▸ Passage for review:
Segment Open

Educating, Inspiring, and Motivating Christian Women

Hildegard: Compassionate Christian of the Middle Ages

“Hildegard: One of the Most Remarkable Women of the Middle Ages”
Distributed by: Vision Video
52 minutes.

Hildegard was an astonishing woman who left us her remarkable legacy in books, drawings, songs, and plays. Her works are beautiful and lasting. They have also stood the test of time because of the spiritual comfort that they still bring to thousands today.

The setting of the video is at the monastery of St. Disibod on the Rhine in central Germany. The events portrayed are those leading up to Hildegard’s examination and trial for heresy in 1148. Hildegard cared for people the way she believed Jesus would care for them. The abbot, concerned only with his legalistic rules, disagreed with the way Hildegard cared for these people and put her and the abbey under interdict – a punishment. They were commanded not to sing. They could not receive the sacraments. Hildegard did not back down. Eventually she lodged a protest with the superior of the Abbot. A trial was held where she was completely vindicated.

Segment Closed

▸ Given material:
Segment Open

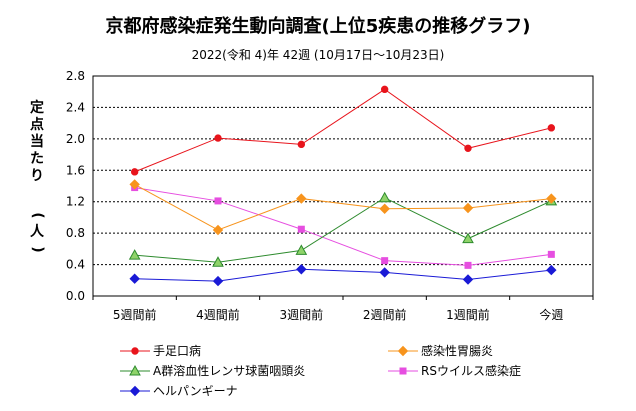  I want to click on y-tick-label: 1.2, so click(76, 202).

Segment Closed

▸ Actions to take:
**a)** In the Hildegard video review, rewrite the part that opens with the words "Educating, Inspiring, and" and closes with "52 minutes.", replacing "52 minutes" with "fifty-two minutes".
**b)** Continue the Hildegard video review from the point where it ends.

▸ Expected outputs:
**a)**
Educating, Inspiring, and Motivating Christian Women

Hildegard: Compassionate Christian of the Middle Ages

“Hildegard: One of the Most Remarkable Women of the Middle Ages”
Distributed by: Vision Video
fifty-two minutes.

**b)**
Later in a vision Hildegard realizes it is time to move. The video ends with Hildegard and the nuns and their priest making the move to Bingen where she would found a monastery. There, Hildegard continued her labors until her death in 1179 at the age of 82.

This production of Hildegard’s life includes illustrations in a beautiful and stunning fashion that portray what some of Hildegard’s visions may have looked like. They are based on Hildegard’s drawings in the Scivia. A group of nuns (female actors with beautiful voices?) perform some of Hildegard’s music. You will be uplifted as you hear the praises to God sung by these women.

 

 

Some background before you watch the video:

Hildegard of Bingen (1098 – 1179) is best known as a twelfth-century abbess with an extraordinary mind and she is known for her visions. Whatever one thinks about the subject of visions and dreams, certainly Hildegard was a wise, talented, intelligent, dedicated, and devout Christian woman who rose above her circumstances to serve God in extraordinary ways. She has been authenticated by the pope in her day (Eugene III) and recently by Pope Benedict.

Hildegard became a nun while just a young girl. We do not know much about her next few years, except that she must have been a good assistant to the mother of the abbey who was also her aunt, Jutta. When her aunt died in 1136, Hildegard was chosen to be the abbess in her place. Hildegard was thirty-eight years old.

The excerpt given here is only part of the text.